Risk analysis is a checkbox, not a process. § 164.308(a)(1)(ii)(A) requires an accurate and thorough risk analysis of confidentiality, integrity, and availability of all ePHI. A one-time analysis from three years ago does not satisfy the rule. Risk analysis is meant to be ongoing, with documented updates as systems and threats change.
What to do with your HIPAA results
Your score is a starting point — these are the steps that convert the assessment into actionable remediation.
Address every Critical-risk gap first. Critical-flagged items in your report are the controls that map directly to the most-cited deficiencies in OCR settlements. Fixing these reduces both audit exposure and breach-cost exposure most efficiently.
Generate or refresh your written risk analysis. Use the gap report as input. The risk analysis is the document OCR asks for first in every investigation — having a current, comprehensive one is the single highest-leverage compliance artifact you can hold.
Inventory every system, service, and vendor that touches PHI. Map data flows end-to-end. Most gaps surface when you draw the actual flow rather than working from memory. Include AI vendors, email, analytics, observability tools, and any third-party integrations.
Confirm BAAs are signed and current for every business associate. Re-check that the BAA terms still match your actual data sharing relationship — many BAAs signed during early scale predate features your platform now offers.
Schedule a tabletop incident response exercise within 90 days. Run a realistic scenario (ransomware on a server containing PHI; a developer accidentally pushing a database backup to a public bucket; a phishing-driven account takeover). Document what the team got right and what processes failed.
HIPAA compliance FAQ
Does a high HIPAA Compliance Checker score mean we are HIPAA certified?
No. HHS does not issue HIPAA certifications, and no third party can certify you as HIPAA-compliant in a legally meaningful sense. A high score on this checker indicates your technical and administrative controls align with the safeguards OCR expects, which materially reduces audit and breach risk — but compliance is an ongoing posture, not a credential.
How often should we run a HIPAA self-assessment?
At minimum annually, and any time a significant change occurs to your systems, vendors, workforce, or data flows. Many regulated organizations run lightweight quarterly check-ins on the highest-risk controls (encryption, access, audit logging) and a full annual assessment for the broader scope.
We use a HIPAA-compliant vendor — does that cover us?
No. HIPAA-compliant infrastructure is necessary but not sufficient. You are still responsible for how your application, your workforce, and your processes handle PHI on top of that infrastructure. A vendor BAA covers the vendor's portion of the shared responsibility; the operational layer remains yours.
Does HIPAA apply if we don't bill insurance or treat patients?
Possibly.

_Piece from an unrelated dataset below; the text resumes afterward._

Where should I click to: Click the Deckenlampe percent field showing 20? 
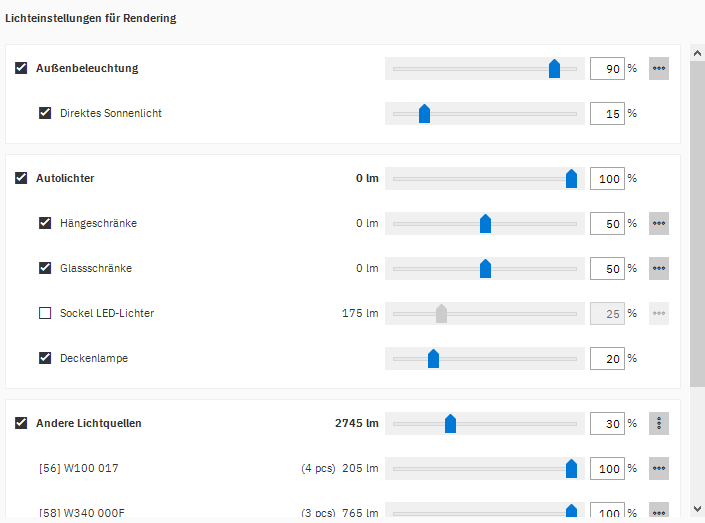pyautogui.click(x=607, y=359)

If you handle PHI on behalf of a covered entity — a clinic, hospital, health plan, or another business associate that does — you are a business associate and HIPAA applies fully. Many SaaS companies discover they're business associates after their first healthcare customer asks them to sign a BAA.
What is the difference between addressable and required HIPAA controls?
Required controls must be implemented as written. Addressable controls must be implemented if reasonable and appropriate; if not, the rationale and an equivalent alternative must be documented. Encryption is the most well-known addressable specification — you must either implement it or document a defensible reason you did not and what compensating controls you use instead.
How long should HIPAA audit logs be retained?
Six years from the date of creation or the date when last in effect, whichever is later, per § 164.316(b)(2)(i). Some states impose longer retention for specific record types. Six years is the floor — many organizations retain audit logs for seven years to match standard tax and IRS retention.